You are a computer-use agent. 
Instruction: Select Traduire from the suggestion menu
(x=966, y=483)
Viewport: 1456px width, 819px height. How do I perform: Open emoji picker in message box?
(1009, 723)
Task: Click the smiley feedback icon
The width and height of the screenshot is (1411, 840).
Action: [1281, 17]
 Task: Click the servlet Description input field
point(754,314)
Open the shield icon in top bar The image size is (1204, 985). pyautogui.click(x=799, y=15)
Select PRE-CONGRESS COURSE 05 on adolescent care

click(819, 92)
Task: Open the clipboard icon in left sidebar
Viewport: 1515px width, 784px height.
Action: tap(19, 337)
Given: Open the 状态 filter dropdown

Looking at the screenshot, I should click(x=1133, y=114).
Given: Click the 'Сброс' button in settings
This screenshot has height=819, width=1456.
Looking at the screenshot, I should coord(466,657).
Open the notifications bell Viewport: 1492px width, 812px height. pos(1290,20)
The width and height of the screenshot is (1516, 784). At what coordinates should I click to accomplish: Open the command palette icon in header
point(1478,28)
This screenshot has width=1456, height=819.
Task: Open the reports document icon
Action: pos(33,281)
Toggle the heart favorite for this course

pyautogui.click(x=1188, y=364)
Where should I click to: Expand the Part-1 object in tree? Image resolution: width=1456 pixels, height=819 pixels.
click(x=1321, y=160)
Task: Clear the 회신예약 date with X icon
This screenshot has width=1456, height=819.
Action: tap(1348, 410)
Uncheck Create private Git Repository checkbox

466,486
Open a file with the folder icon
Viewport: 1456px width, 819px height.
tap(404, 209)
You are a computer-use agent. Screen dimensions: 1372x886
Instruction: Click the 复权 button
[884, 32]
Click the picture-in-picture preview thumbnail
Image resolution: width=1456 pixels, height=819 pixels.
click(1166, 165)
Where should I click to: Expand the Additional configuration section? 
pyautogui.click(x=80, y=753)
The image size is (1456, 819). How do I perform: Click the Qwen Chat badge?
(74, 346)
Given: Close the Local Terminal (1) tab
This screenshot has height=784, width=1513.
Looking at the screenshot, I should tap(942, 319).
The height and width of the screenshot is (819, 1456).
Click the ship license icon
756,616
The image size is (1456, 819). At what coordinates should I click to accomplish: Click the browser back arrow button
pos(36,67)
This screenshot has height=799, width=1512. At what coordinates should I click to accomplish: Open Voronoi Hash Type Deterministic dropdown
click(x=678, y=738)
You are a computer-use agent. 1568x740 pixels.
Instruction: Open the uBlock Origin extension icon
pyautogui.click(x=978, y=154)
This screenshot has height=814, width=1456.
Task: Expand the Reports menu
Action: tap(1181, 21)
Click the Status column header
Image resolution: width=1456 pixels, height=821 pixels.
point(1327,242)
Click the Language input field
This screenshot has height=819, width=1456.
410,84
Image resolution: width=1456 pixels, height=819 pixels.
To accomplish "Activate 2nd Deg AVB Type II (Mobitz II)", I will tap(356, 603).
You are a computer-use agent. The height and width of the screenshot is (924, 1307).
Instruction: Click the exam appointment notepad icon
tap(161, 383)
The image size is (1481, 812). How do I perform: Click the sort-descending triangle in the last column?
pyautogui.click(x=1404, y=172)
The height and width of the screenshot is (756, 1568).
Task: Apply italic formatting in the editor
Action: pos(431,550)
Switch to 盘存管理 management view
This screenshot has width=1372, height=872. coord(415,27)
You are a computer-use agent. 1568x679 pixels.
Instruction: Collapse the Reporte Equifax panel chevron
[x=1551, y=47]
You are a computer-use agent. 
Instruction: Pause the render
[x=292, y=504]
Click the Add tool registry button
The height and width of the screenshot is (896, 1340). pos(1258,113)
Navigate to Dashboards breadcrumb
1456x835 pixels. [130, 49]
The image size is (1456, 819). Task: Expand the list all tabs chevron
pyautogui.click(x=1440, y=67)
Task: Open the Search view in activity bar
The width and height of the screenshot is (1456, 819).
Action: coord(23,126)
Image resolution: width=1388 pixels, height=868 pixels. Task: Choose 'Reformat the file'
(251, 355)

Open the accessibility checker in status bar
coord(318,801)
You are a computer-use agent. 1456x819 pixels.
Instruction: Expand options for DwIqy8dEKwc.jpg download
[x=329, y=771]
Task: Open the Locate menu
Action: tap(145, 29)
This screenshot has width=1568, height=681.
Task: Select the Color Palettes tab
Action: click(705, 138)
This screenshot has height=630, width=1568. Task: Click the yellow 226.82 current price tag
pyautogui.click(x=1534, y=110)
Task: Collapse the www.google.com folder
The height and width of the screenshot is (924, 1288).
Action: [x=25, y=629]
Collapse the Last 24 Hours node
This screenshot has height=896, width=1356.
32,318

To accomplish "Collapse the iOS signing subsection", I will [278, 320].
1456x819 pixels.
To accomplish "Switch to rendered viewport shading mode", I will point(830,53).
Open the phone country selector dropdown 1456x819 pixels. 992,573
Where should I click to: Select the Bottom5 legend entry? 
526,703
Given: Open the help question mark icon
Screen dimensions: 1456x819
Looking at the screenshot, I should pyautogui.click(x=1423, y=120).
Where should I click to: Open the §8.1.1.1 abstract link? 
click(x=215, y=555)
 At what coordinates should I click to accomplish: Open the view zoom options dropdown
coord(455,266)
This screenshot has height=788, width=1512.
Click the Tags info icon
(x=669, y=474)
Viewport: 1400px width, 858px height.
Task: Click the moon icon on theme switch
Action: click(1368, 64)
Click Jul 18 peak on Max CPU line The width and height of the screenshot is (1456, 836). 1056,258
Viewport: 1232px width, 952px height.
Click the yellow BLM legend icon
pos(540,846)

Problem to solve: Set down, word for word, each line from the top of the records above through the line with "Open the notifications".

Worked solution:
You are a computer-use agent. 
Instruction: Select Traduire from the suggestion menu
(x=966, y=483)
Viewport: 1456px width, 819px height. How do I perform: Open emoji picker in message box?
(1009, 723)
Task: Click the smiley feedback icon
The width and height of the screenshot is (1411, 840).
Action: [1281, 17]
 Task: Click the servlet Description input field
point(754,314)
Open the shield icon in top bar The image size is (1204, 985). pyautogui.click(x=799, y=15)
Select PRE-CONGRESS COURSE 05 on adolescent care

click(819, 92)
Task: Open the clipboard icon in left sidebar
Viewport: 1515px width, 784px height.
Action: tap(19, 337)
Given: Open the 状态 filter dropdown

Looking at the screenshot, I should click(x=1133, y=114).
Given: Click the 'Сброс' button in settings
This screenshot has height=819, width=1456.
Looking at the screenshot, I should coord(466,657).
Open the notifications bell Viewport: 1492px width, 812px height. pos(1290,20)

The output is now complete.